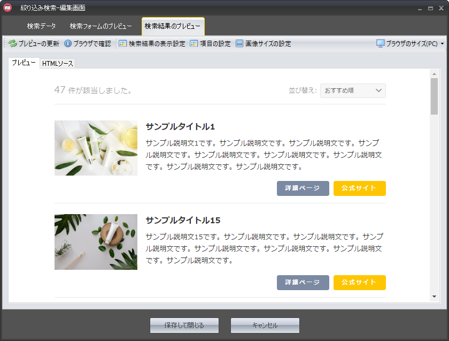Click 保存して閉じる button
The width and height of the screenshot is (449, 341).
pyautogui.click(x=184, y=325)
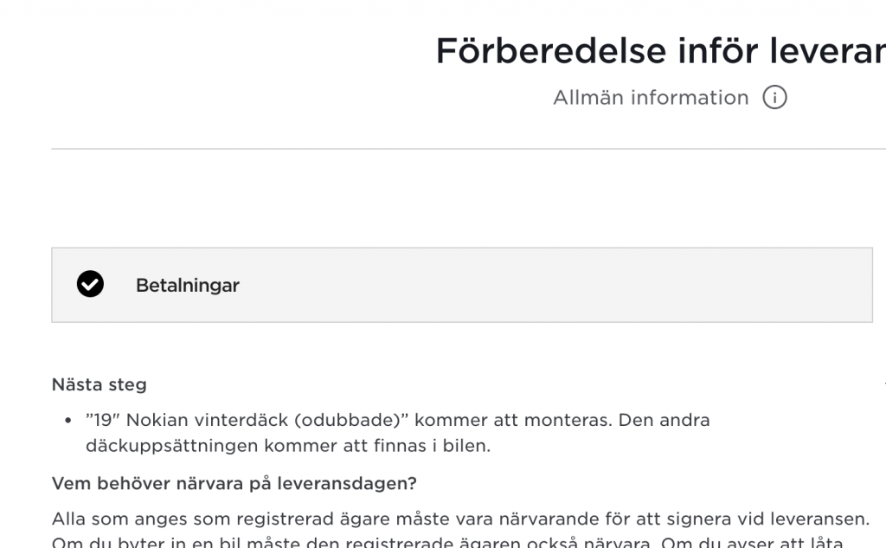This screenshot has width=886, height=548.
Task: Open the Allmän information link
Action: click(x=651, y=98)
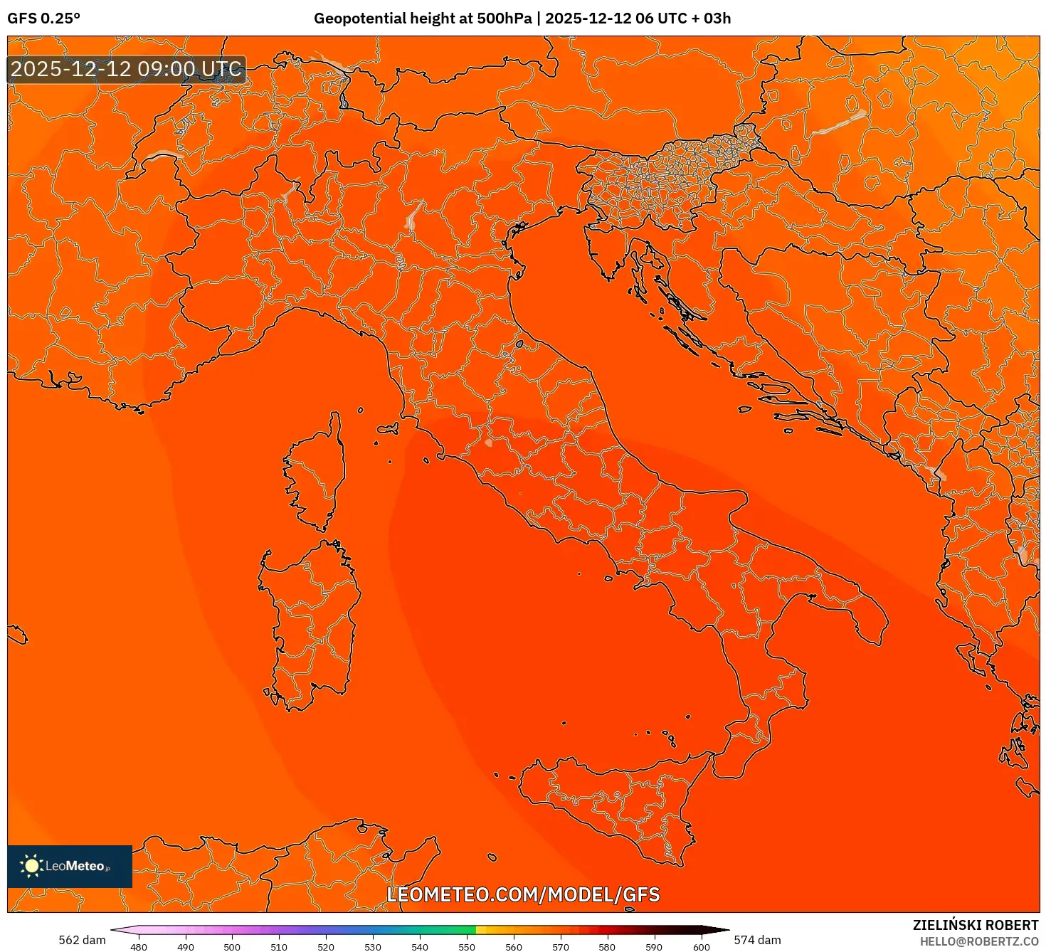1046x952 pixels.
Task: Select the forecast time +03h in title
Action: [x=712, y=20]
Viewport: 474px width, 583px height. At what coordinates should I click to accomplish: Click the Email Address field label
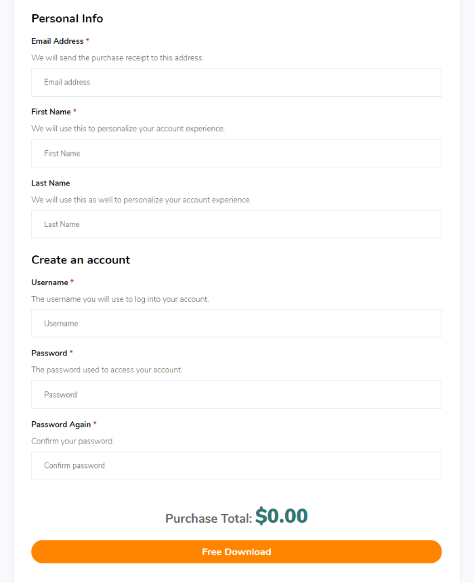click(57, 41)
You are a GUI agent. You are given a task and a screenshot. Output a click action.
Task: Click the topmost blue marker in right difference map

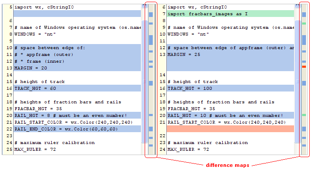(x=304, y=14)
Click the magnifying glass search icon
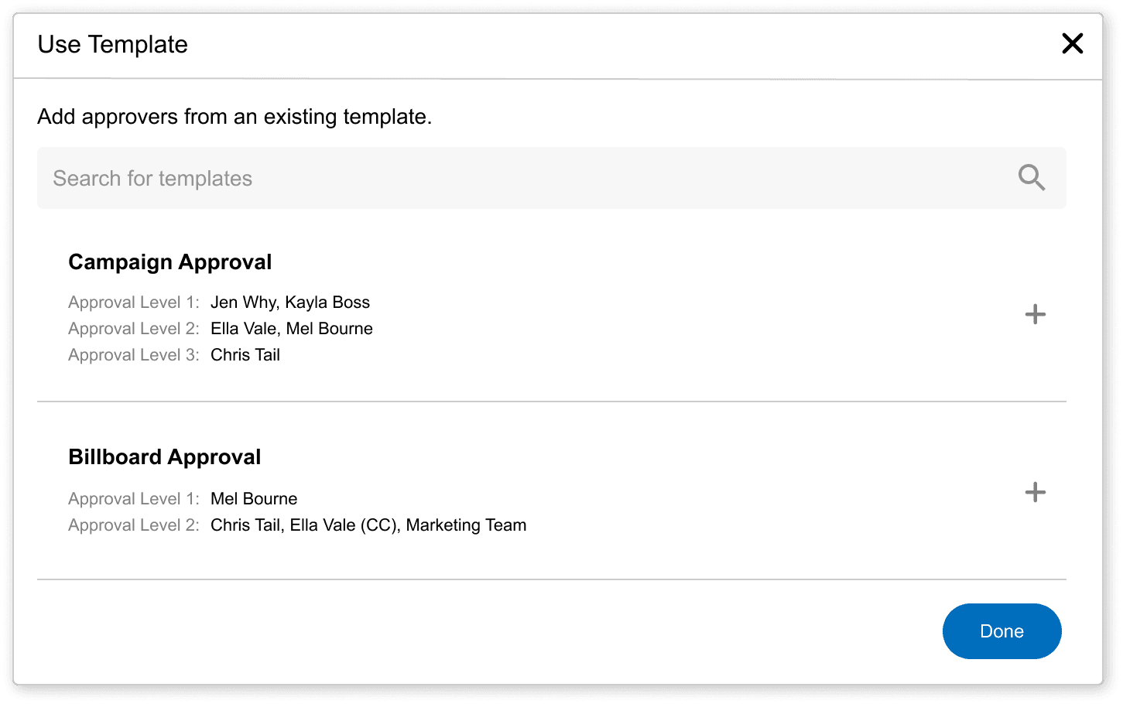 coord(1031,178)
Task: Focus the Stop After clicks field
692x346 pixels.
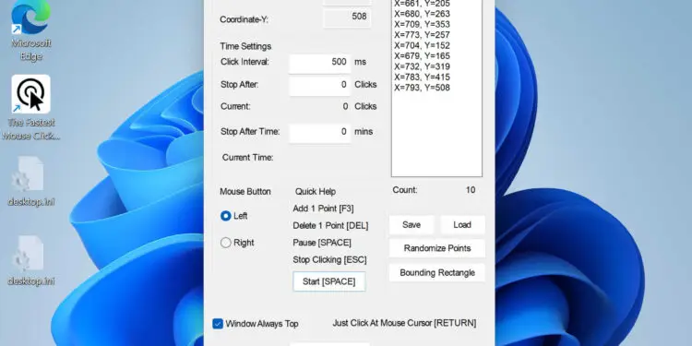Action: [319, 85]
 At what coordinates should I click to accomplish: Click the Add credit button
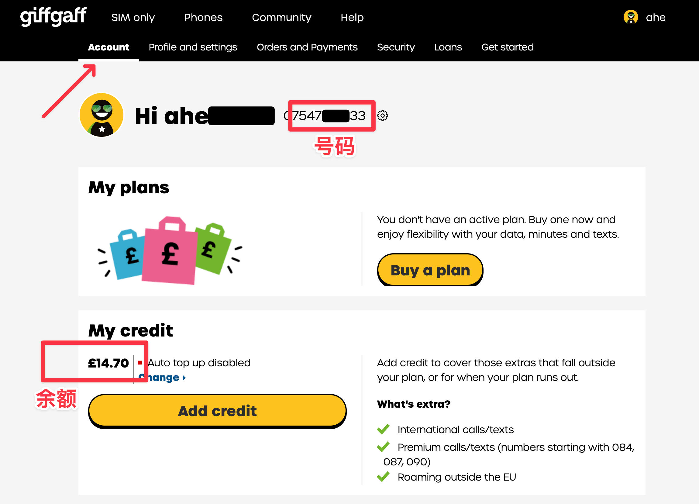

...

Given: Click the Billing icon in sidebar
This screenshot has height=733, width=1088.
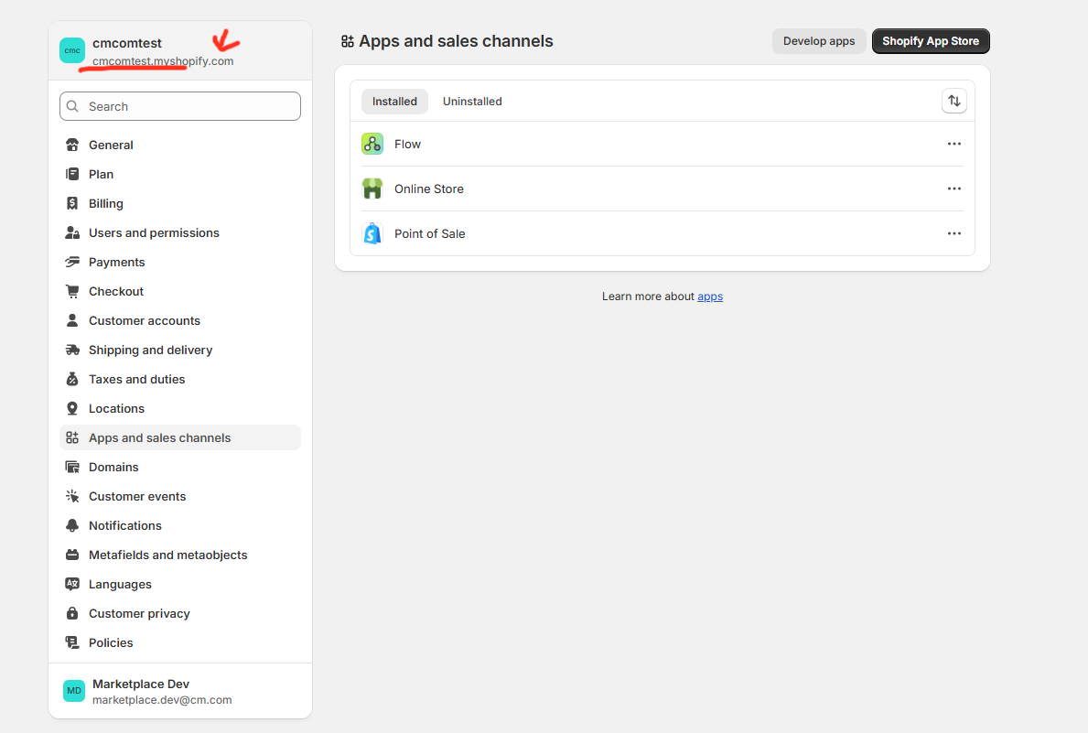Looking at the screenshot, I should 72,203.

DIRECTIONS:
Drop the pictures; return the lines above from the line containing "Task: Click the" to the line containing "At what coordinates should I click to accomplish: Click the Add", both included, exactly.

ANSWER:
Task: Click the topmost blue marker in right difference map

(x=304, y=14)
Click the magnifying glass search icon
 coord(1031,178)
Task: Focus the Stop After clicks field
692x346 pixels.
Action: [319, 85]
 At what coordinates should I click to accomplish: Click the Add credit button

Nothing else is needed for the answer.